Rotating bolt is a method of locking the  breech (or rear barrel) of a firearm closed for firing. Johann Nicolaus von Dreyse developed the first rotating bolt firearm, the "Dreyse needle gun", in 1836. The Dreyse locked using the bolt handle rather than lugs on the bolt head like the Mauser M 98 or M16. The first rotating bolt rifle with two lugs on the bolt head was the Lebel Model 1886 rifle. The concept has been implemented on most firearms chambered for high powered cartridges since the 20th century.

Design
Ferdinand Ritter von Mannlicher, who had earlier developed a non-rotating bolt straight-pull rifle, developed the Steyr-Mannlicher M1895, a straight-pull rifle with a rotating bolt, which was issued to the Austro-Hungarian Army. Mannlicher then developed the M1893 auto rifle which had a screw delayed bolt and later the Mannlicher M1900 operated by a gas piston. This was an inspiration for later gas operated, semi-automatic and selective fire firearms (such as the M1, M14, M16, the L85A1/A2 and the AK-47/74) in which the bolt, upon contact with the breech, rotates and locks into place, the lugs on the bolt locking into the breech or barrel extension.

Upon closing, the bolt goes forward into barrel extension or locking recesses in the receiver, and then rotates; at this point it is locked in place. The bolt remains locked until the action is cycled, either manually by the operator, or mechanically by delayed blowback,  recoil operation, or gas operation which then rotates the bolt and unlocks it from the breech so that it can be withdrawn in order to extract and eject the spent casing, and the next round can be chambered.
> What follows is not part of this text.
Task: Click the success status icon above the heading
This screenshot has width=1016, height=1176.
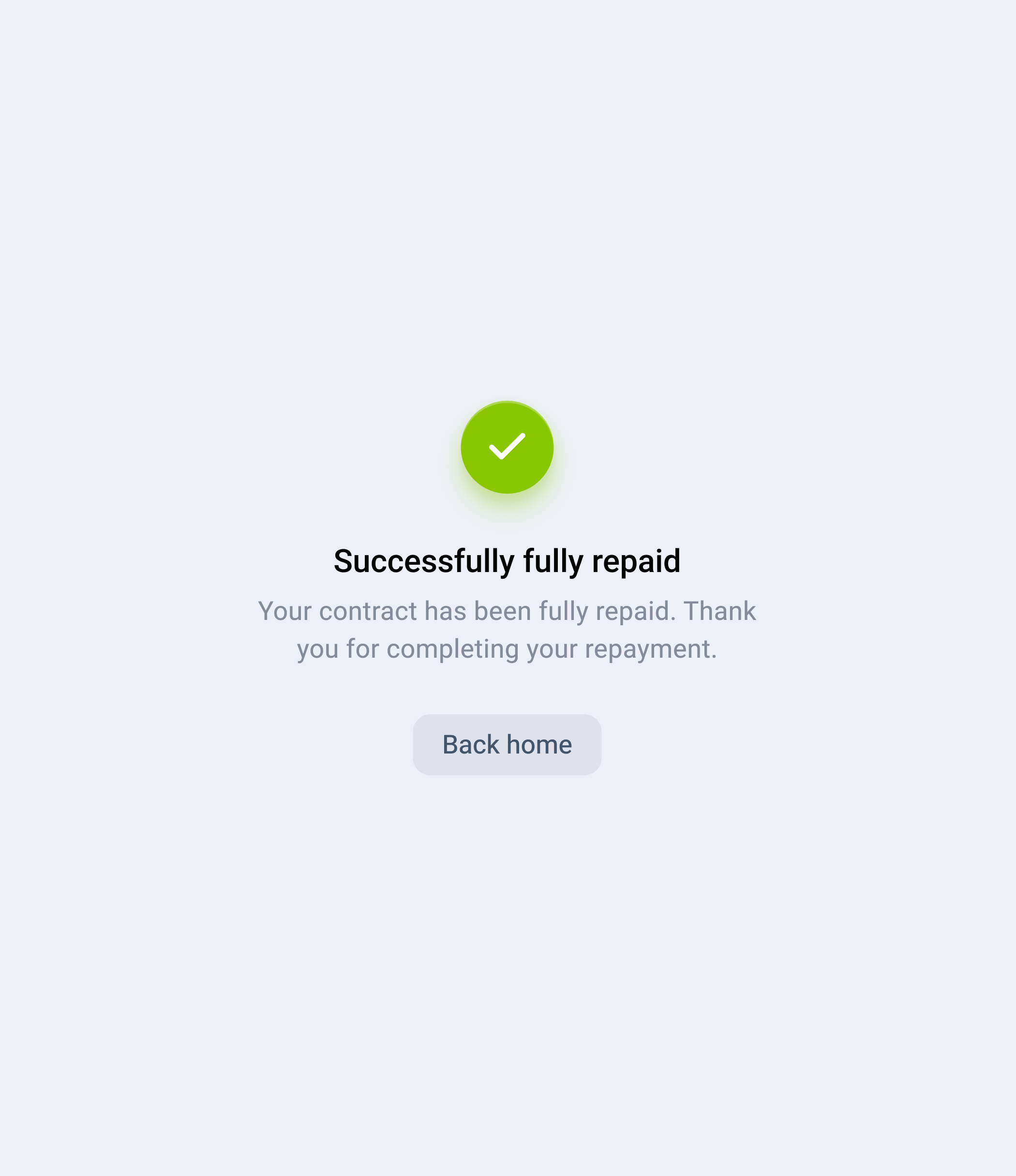Action: pyautogui.click(x=507, y=447)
In gas operation, the gas port, which meters a portion of the combustion gases into the action in order to cycle the weapon, is typically located either midway down the barrel or near the muzzle of the weapon. In this way it functions as a delay, ensuring that the bolt remains locked until chamber pressure has subsided to a safe level.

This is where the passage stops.